DALLAS — The son of a Texas cab driver who allegedly committed “honor killings” of his two daughters, has pleaded guilty to helping his father elude capture for more than 12 years, prosecutors said.
Islam Yaser-Abdel Said, 32, admitted he and his uncle had helped his father Yaser Said, who had once been on the FBI’s 10 Most Wanted list, move from house to house for years to avoid being arrested.
“Islam Said prioritized the whims of his father, an alleged killer, over justice for his own sisters. Thanks to the dogged work of the FBI and its law enforcement partners, however, Mr. Said’s efforts were ultimately in vain,” said U.S. Attorney Prerak Shah. “We are grateful to the many agents and officers who worked to apprehend Mr. Said, along with his father and uncle. Sarah and Amina deserve justice.”
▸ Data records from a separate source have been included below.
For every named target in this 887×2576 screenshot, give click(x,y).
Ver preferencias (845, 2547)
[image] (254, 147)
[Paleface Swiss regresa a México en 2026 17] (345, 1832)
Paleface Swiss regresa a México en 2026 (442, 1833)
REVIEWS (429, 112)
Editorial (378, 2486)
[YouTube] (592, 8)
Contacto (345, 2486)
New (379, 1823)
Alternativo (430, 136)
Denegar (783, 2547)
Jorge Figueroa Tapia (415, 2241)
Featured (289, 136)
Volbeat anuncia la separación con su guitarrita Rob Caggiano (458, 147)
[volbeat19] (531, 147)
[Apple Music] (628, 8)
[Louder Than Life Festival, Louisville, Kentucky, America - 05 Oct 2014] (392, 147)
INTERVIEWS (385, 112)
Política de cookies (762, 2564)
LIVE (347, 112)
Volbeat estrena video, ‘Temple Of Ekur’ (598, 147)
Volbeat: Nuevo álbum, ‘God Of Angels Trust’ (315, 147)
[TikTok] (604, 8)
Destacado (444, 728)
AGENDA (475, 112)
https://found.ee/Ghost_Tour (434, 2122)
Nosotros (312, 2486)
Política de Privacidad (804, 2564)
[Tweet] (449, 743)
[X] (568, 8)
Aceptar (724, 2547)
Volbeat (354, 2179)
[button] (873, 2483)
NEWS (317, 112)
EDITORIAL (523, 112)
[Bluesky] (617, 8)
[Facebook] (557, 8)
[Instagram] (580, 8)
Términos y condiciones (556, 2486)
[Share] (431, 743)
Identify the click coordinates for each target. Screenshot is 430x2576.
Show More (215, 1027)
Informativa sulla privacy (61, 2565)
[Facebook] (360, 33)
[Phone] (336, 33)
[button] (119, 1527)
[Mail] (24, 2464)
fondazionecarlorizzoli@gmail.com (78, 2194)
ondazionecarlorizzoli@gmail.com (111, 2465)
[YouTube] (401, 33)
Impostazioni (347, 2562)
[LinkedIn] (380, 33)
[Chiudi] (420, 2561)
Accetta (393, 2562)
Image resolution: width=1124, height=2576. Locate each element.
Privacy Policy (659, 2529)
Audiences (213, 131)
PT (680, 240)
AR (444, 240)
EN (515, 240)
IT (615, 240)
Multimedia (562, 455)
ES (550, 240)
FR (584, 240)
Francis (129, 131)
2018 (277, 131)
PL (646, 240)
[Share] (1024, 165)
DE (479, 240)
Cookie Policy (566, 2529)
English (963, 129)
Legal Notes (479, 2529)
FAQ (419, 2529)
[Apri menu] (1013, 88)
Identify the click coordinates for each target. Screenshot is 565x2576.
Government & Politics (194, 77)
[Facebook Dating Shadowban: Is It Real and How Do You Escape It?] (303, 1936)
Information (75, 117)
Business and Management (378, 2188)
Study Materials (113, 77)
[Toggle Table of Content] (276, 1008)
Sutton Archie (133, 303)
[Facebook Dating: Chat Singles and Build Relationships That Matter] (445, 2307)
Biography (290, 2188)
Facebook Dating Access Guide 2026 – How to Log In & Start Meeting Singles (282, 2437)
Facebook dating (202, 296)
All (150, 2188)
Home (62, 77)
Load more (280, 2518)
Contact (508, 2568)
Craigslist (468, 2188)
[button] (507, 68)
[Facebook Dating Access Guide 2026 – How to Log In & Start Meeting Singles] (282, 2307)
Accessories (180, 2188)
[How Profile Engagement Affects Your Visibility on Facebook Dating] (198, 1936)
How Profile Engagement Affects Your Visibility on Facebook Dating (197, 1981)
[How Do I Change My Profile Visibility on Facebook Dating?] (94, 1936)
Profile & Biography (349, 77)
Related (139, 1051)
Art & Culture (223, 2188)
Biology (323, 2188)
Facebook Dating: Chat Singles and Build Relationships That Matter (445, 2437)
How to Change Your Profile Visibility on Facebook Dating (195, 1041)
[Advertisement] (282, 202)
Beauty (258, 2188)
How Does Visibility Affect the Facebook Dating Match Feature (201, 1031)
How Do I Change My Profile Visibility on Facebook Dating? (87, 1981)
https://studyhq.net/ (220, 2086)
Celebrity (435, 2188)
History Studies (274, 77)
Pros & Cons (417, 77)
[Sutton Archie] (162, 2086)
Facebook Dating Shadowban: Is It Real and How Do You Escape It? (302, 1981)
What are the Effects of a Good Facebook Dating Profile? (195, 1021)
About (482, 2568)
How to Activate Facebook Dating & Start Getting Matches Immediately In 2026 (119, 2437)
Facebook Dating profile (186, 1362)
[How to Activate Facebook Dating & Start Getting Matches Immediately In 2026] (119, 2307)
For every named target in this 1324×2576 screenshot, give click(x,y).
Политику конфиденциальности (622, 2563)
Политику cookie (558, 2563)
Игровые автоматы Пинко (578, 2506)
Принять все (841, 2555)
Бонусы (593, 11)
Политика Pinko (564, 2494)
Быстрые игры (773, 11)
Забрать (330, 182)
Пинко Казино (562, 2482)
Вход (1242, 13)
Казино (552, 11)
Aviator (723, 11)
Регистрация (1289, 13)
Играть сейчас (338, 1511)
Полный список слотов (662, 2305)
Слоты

The elder Mr. Said had been a fugitive from justice since New Year’s Day 2008, when he allegedly murdered his teenage daughters, Amina and Sarah. According to law enforcement, he shot the girls to death inside his taxicab and abandoned their bodies inside the vehicle.
The deaths have widely been believed the have been “honor killings” because Yaser Said disapproved of his daughter’s less stringent adherence to Islam. He was captured by the FBI in August 2020, and is currently in state custody.

Prosecutors say the younger Said and his uncle, Yassein Said, harbored his father, in an apartment in Bedford, Texas for nearly a decade. But after a maintenance worker spotted Yaser in 2017 and reported it to the FBI, Islam scrambled to further evade the authorities.
When an agent was dispatched to interview him,Islam refused to cooperate, and later called his uncle to say, “we have problem,” prosecutors said.
Investigators say he later harbored his father inside a home in Justin, Texas that belonged to his cousin.
Islam Said pleaded guilty to one count of conspiracy to conceal a person from arrest, one count of concealing a person from arrest, and one count of conspiracy to obstruct an official proceeding. He faces up to 30 years in federal prison.
Islam’s uncle, Yassein Said, is set for trial on Feb. 1, 2021.